One key to helping your merchant make a purchasing decision is discovering what drives their decision making process, in other words, what motivates them. The word motivation, like the word emotion, comes from the Latin root meaning “to move,” and the psychology of motivation is the study of what moves us, why we do what we do. For our purposes, motivation will refer to any process that causes your merchant to move toward a goal or away from an unpleasant situation.
Remember the two controlling factors in most people’s lives are:
- The Need to Avoid Pain Away From Motivation
and
- The Desire to Benefit or Gain Pleasure Toward Motivation
These motivation strategies are nothing new; Aristotle observed this phenomenon thousands of years ago. One interesting finding is that the majority of people will react out of fear of loss more than the desire to benefit or gain pleasure. Your goal should always be to support your merchant in making powerful decisions that help grow and improve business.
When you uncover what motivates your buyer in the decision making process your commitment ratio will improve drastically. One way to discover their style is during your pre-talk or small talk phase of the sales process. Instead of the usual chatter, ask a simple question, and as the person answers, you can discover their hidden strategy for making decisions. Try something like this, “how did you first get started in your (business, career, industry, etc.)?” or “what do you find most challenging about (being a small business owner, your line of work, etc.)?”
While the person is answering, listen for any point at which they express having made a decision, and then we ask them the critical question to discovering how they think: “How did you decide that?” These are process questions that will unveil the mental steps they follow to come to a conclusion and take action.

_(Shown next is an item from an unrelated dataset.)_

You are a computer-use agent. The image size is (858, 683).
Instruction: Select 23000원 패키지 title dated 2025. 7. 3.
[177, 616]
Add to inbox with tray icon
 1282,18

Let’s say the dialogue goes like this:
You: “So Jim, I’m curious, how did you first get into this line of work?”
Jim: “Well it’s funny you should ask. At first I was planning to be a lawyer, but when I completed college I took a summer job in construction sales.”
You: “Wow, that was an unexpected change. I’m curious, how did you decide to take open a construction business?”
Here is where deep listening comes in, where you begin to listen beyond the content to the process they are about to describe. All decisions have a directional component and there are only two possible directions: toward or away from.
So let’s say that Jim in our example above says, “Well, my family was pretty poor and I had to work my way through school washing dishes, and I was determined to never have to do that kind of work again to make a living. So I went into the construction business for what I thought would be just a summer job.”
How is Jim motivated in this example? Is he motivated to move toward something or does his answer indicate that he is more prompted by moving away from something? The answer is that he went into the construction business to move away from being poor and washing dishes. If Jim had said instead, “I saw the construction business as a way to make more money than I had while washing dishes and it seemed like exciting work,” then clearly the motivational direction would be toward.
Remember, this is all being discovered during the small talk. Jim has no idea that by answering your question he is telling you not just what he did or even why he did it, but more importantly how. But it is not just “how he got into the construction business,” it is how he chooses or decides anything.
The most obvious implication is that when you begin your sales process with Jim by talking about what you do and when you make your final recommendation, how will you frame it? Will you frame your solution as helping Jim to move away from or avoid a problem, or will you frame your solution as helping Jim to move towards what he wants in life?
Neither tactic is better than the other; the key is learning to uncover your prospect’s strategy and then framing your solution in a way that fits their decision making style.